Dataset entries:

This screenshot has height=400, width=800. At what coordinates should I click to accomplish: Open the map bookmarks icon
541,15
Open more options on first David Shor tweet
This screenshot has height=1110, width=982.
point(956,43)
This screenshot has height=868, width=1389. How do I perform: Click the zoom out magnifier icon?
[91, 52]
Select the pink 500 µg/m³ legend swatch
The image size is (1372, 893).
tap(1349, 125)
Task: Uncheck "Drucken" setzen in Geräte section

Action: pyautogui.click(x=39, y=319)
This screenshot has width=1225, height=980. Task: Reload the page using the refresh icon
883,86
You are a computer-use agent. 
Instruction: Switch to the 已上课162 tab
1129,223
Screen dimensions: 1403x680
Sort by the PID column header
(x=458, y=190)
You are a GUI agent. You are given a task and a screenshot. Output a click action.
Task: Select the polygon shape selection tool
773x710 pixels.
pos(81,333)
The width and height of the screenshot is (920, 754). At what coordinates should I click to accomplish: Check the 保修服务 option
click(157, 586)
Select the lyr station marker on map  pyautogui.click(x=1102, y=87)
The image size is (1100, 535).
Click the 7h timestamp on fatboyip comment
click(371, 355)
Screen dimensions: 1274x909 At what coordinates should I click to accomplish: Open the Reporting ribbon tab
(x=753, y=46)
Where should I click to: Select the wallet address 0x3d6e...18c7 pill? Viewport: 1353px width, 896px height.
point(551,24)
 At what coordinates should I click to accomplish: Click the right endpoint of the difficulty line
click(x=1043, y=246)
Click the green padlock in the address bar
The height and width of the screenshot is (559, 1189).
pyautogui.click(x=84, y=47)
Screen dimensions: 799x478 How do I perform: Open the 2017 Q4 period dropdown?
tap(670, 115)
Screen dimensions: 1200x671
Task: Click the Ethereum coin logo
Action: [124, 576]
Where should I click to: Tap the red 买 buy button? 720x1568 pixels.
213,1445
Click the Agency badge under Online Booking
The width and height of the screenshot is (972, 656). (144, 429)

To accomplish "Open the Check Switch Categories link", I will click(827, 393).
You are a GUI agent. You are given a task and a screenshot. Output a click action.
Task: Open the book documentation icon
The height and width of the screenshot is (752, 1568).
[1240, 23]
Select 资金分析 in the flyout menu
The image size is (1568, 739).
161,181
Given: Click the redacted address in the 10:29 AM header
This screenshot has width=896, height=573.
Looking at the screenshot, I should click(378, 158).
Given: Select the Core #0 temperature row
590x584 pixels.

▸ **INSTRUCTIONS TO FOLLOW**: Reproduce all the entries verbatim, leaving nothing out.

▸ **RESPONSE AREA**:
This screenshot has height=400, width=800. At what coordinates should I click to accomplish: Open the map bookmarks icon
541,15
Open more options on first David Shor tweet
This screenshot has height=1110, width=982.
point(956,43)
This screenshot has height=868, width=1389. How do I perform: Click the zoom out magnifier icon?
[91, 52]
Select the pink 500 µg/m³ legend swatch
The image size is (1372, 893).
tap(1349, 125)
Task: Uncheck "Drucken" setzen in Geräte section

Action: pyautogui.click(x=39, y=319)
This screenshot has width=1225, height=980. Task: Reload the page using the refresh icon
883,86
You are a computer-use agent. 
Instruction: Switch to the 已上课162 tab
1129,223
Screen dimensions: 1403x680
Sort by the PID column header
(x=458, y=190)
You are a GUI agent. You are given a task and a screenshot. Output a click action.
Task: Select the polygon shape selection tool
773x710 pixels.
pos(81,333)
The width and height of the screenshot is (920, 754). At what coordinates should I click to accomplish: Check the 保修服务 option
click(157, 586)
Select the lyr station marker on map  pyautogui.click(x=1102, y=87)
The image size is (1100, 535).
Click the 7h timestamp on fatboyip comment
click(371, 355)
Screen dimensions: 1274x909 At what coordinates should I click to accomplish: Open the Reporting ribbon tab
(x=753, y=46)
Where should I click to: Select the wallet address 0x3d6e...18c7 pill? Viewport: 1353px width, 896px height.
point(551,24)
 At what coordinates should I click to accomplish: Click the right endpoint of the difficulty line
click(x=1043, y=246)
Click the green padlock in the address bar
The height and width of the screenshot is (559, 1189).
pyautogui.click(x=84, y=47)
Screen dimensions: 799x478 How do I perform: Open the 2017 Q4 period dropdown?
tap(670, 115)
Screen dimensions: 1200x671
Task: Click the Ethereum coin logo
Action: [124, 576]
Where should I click to: Tap the red 买 buy button? 720x1568 pixels.
213,1445
Click the Agency badge under Online Booking
The width and height of the screenshot is (972, 656). (144, 429)

To accomplish "Open the Check Switch Categories link", I will click(827, 393).
You are a GUI agent. You are given a task and a screenshot. Output a click action.
Task: Open the book documentation icon
The height and width of the screenshot is (752, 1568).
[1240, 23]
Select 资金分析 in the flyout menu
The image size is (1568, 739).
161,181
Given: Click the redacted address in the 10:29 AM header
This screenshot has width=896, height=573.
Looking at the screenshot, I should click(378, 158).
Given: Select the Core #0 temperature row
590x584 pixels.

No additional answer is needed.